As you mention, downsampling by an integer factor is the easy case - you could just convolve your image with an ones(N, N) where N is your downsample factor:

using DSP

x = rand(32, 32)
x ./= sum(x) #normalize to 1
sum(x) # gives 1
w = ones(2,2)
y = conv(x,w)[2:2:32, 2:2:32] # do the sum and then pick out every other sample
sum(y) # gives 1

One way to upsample (by an integer factor) would just be to divide each bin into smaller ones and distribute the events evenly:

x = rand(16, 16)
x ./= sum(x) # normalize to 1
sum(x) # gives 1
y = zeros(32, 32)
# first copy into the larger array, leaving gaps for the new bins
y[1:2:32,1:2:32] .= x 
# now we redistribute the events to fill the gaps
w = ones(2,2) ./ 4
y = conv(y, w)[1:32, 1:32]
sum(y) # gives 1

Different interpolation schemes basically amount to changing the window w. For instance, using a window of ones(3,3) / 9 will do linear interpolation, but creates a problem on the bottom and right edges of the image, because those pixels don’t have pixels on both sides to average.

The next step from integer resampling is rational resampling, where your factor is A//B. In this case you can upsample by A and downsample by B (though that’s not the most efficient way). Irrational resampling is trickier, I’d definitely use a package for that.

2 Likes

Hi Tim, Thanks for the response. I got it.
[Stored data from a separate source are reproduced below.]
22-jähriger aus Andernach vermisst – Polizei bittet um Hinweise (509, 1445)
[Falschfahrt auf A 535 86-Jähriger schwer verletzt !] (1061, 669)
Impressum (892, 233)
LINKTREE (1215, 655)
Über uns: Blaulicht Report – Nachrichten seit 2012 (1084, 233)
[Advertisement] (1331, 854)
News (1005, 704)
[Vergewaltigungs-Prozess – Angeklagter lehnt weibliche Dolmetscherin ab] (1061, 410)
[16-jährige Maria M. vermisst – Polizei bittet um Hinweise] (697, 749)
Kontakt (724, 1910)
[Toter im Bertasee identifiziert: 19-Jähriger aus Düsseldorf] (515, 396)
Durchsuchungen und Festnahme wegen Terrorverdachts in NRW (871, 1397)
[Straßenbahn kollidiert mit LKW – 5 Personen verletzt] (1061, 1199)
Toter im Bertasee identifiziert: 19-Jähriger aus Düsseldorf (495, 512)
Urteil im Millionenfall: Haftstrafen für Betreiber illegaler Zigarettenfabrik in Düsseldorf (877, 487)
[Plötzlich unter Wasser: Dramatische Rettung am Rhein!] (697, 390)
One think I’m unsure about is how this interpolation happens when we are downsampling by greater than a factor of two. I am pretty sure that imresize uses the linear interpolation? In the case of (8x8) -> (4x4) I see that the average is preserved because we are simply interpolating the value at the center of 4 points (verified using Interpolations package linear interpolation). How is a point interpolated in the (8x8) -> (2x2) case? How do we interpolate the value of 1 point at the center of 16 points? Are only the 4 closest points used?

Hi @ssfrr, Thanks so much for the thoughtful response, this made a lot of sense to me. I’ll make use of your contributions.

One thing that strikes me here is that in general, image formats are not linear (e.g. sRGB), and if one resizes an image in such a format, to do it correctly it should be transformed into linear space before doing necessary averaging or kernel operations, then transformed back to the nonlinear space for storage.

Glancing at ImageTransformations briefly, I can’t find where that would occur, or how to tell it about the type of information in the image, so I don’t know what consideration was made for that, but as you look at implementations it is something to watch for (maybe for you to avoid accidentally getting that if your space is linear).

Understood! Thank you :slight_smile: